À medida que a China se torna cada vez mais dominante na região, Taiwan está a desenvolver formação para os cidadãos aprenderem a operar drones. Ao mesmo tempo, a indústria de drones na ilha está a registar um rápido crescimento.
Os funcionários públicos não são os únicos a fiscalizar a guerra na Ucrânia. A milhares de quilómetros de distância, em Taiwan, o conflito também está a ser examinado de perto. Confrontado com uma China cada vez mais agressiva, Taiwan está a assistir a um aumento nos esforços de defesa civil, especialmente por parte de voluntários.
Neste contexto, foi lançado em maio pela “Kuma Academy” um programa de formação de drones que visa introduzir os cidadãos, mesmo iniciantes, na sua utilização em situações de conflito ou crise.
O Guardian, que participou nestas sessões de formação, descreve como funcionam. As sessões de pilotagem de drones da Kuma Academy, que acolhem cerca de 75 pessoas por mês, estão lotadas até ao final de agosto. Algumas escolas estão a introduzir as crianças na utilização de drones, especialmente para busca e salvamento, através da organização de acampamentos de verão.

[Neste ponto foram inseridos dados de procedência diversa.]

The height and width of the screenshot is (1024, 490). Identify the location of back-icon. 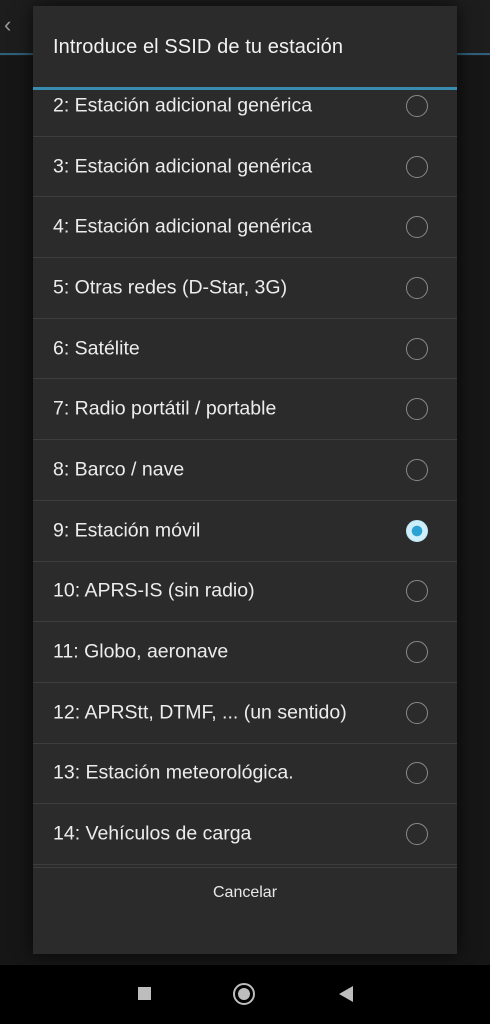
(346, 994).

Segundo Tang Chung-Yi, porta-voz da organização, o objetivo é permitir “passar de uma proteção passiva como o abrigo para um papel mais ativo na observação de riscos e na partilha de informação”. O exercício ajuda a limitar a vulnerabilidade ao bloqueio eletrónico e obriga os operadores a pilotar os drones leves de Taiwan, pesando menos de 100 gramas, sem GPS ou pilotagem automática, por visão e reflexão.
Reduza sua dependência
A abordagem faz parte do desejo de Taiwan de reduzir a sua dependência de intervenientes estrangeiros na sua cadeia de fornecimento de drones. A nível nacional, Taiwan tem agora 39.000 drones registados e reduziu a idade mínima de registo para 14 anos em 2024. Estes cursos de formação fazem parte de uma estratégia mais ampla de preparação civil que visa reforçar a capacidade das pessoas para enfrentar situações de crise.
A nível militar e tecnológico, Taiwan tem como meta uma capacidade de produção de 100 mil drones por mês até 2030, num contexto de fortes tensões com a China, que reivindica a ilha e não descarta o uso da força. Sob pressão de Washington para reforçar as suas capacidades de defesa, Taipei procura construir uma indústria local e planeia comprar mais de 200.000 drones produzidos no seu território.
Mas o esforço enfrenta um grande desafio económico: os drones de Taiwan custam três vezes mais que os de líderes globais, como os rivais chineses DJI. Apesar desta lacuna, as empresas locais registam um forte crescimento, com 181.159 drones enviados nos primeiros quatro meses do ano, segundo a AFP, já superior a todo o ano anterior e um aumento acentuado face ao ano anterior.